En marge de la sortie sur le label d’Agoria des remix de son titre culte Domino, ItinéraireBis a posé quelques questions à Oxia.



IB: la plupart des gens te connaissent sous le pseudonyme Oxia, mais que veut dire ce mot ?

A la base on était deux dans Oxia (Stéphane Deschezeaux et moi) de 1995 à 2000. Lorsqu’on a commencé à faire de la musique ensemble on cherchait un nom et il s’avère que Stéphane avait pas mal de livres d’astronomie. En cherchant dans l’un de ses livres, on est tombés sur ce nom, « Oxia »qui est une région sur Mars. On a bien aimé, donc on s’est appelés comme ça, mais ça n’avait aucune signification particulière pour nous. Ensuite quand nous nous sommes séparés, Stéphane m’a laissé garder le nom.


IB: tu as commencé à faire de la musique avec KIKO dans les années 90 sous le pseudonyme de Phunky Data, aujourd’hui avez-vous totalement abandonné ce projet pour continuer en solo ?

Oui en parallèle au projet Oxia avec Stéphane, j’ai aussi travaillé avec Kiko fin des années 90 jusqu’au début des années 2000 puis j’ai décidé d’arrêter pour me concentrer seulement sur Oxia ; mais, comme avec Stéphane, nous sommes toujours potes. Nous avons aussi créé le label Ozone Records ensemble sur lequel nous avons sorti le premier EP d’Oxia en 1995.



IB: les années 2000 ont vu pas mal de DJs voir le jour, quelle était ta bande de potes ?

J’ai d’abord rencontré Miss Kittin et The Hacker en soirée puis Kiko qui venait de Valence pour ouvrir son shop de vinyles. On était très souvent ensemble avec Michel (The Hacker) et Kiko, vu qu’en plus j’avais les labels Ozone Records avec Kiko et Goodlife avec Michel.
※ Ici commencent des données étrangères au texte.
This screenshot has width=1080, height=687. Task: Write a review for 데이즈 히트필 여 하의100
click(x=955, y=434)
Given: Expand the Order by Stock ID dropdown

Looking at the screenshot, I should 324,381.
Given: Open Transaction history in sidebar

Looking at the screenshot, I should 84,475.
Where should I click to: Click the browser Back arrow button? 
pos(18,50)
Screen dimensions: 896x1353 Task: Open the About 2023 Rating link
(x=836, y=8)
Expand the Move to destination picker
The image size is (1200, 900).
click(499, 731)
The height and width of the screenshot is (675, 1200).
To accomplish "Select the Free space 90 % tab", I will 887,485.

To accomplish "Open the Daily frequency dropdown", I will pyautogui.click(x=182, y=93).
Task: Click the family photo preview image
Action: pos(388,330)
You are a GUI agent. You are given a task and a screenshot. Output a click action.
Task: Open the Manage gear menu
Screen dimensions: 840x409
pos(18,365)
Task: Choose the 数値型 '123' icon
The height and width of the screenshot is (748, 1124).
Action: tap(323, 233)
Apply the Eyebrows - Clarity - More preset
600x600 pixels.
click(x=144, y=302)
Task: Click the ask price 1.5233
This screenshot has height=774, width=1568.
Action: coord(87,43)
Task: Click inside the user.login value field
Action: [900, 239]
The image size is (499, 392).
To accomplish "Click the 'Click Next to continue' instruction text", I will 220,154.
Puis, ensuite, je suis aussi devenu très amis avec Agoria quand j’ai passé deux ans à Lyon, il habitait là-bas à l’époque.


IB: le vinyle connaît une vraie renaissance, tu n’as pas envie de t’y remettre parfois ?

Je ne pense pas. A l’époque on n’avait pas le choix puisqu’il n’y avait pas d’autres supports, mais aujourd’hui ce n’est plus le cas et très honnêtement ça ne me manque pas de me casser le dos à porter mes vinyles… (rires) Au final, un morceau reste le même, qu’il soit sur vinyle ou non; pas mal de gens qui sont en face de toi ne verront pas la différence, même si c’est vrai que pour le coté visuel, jouer en vinyle ça a un côté plus cool pour les gens et que le son est plus chaud…

Mais ce qui est bien aujourd’hui c’est qu’on peut tout avoir, on peut arriver avec des centaines de tracks sur une clé USB alors qu’à l’époque on n’allait pas se ramener avec 20 caisses de vinyles.


IB: et quelles ont été tes influence majeures ?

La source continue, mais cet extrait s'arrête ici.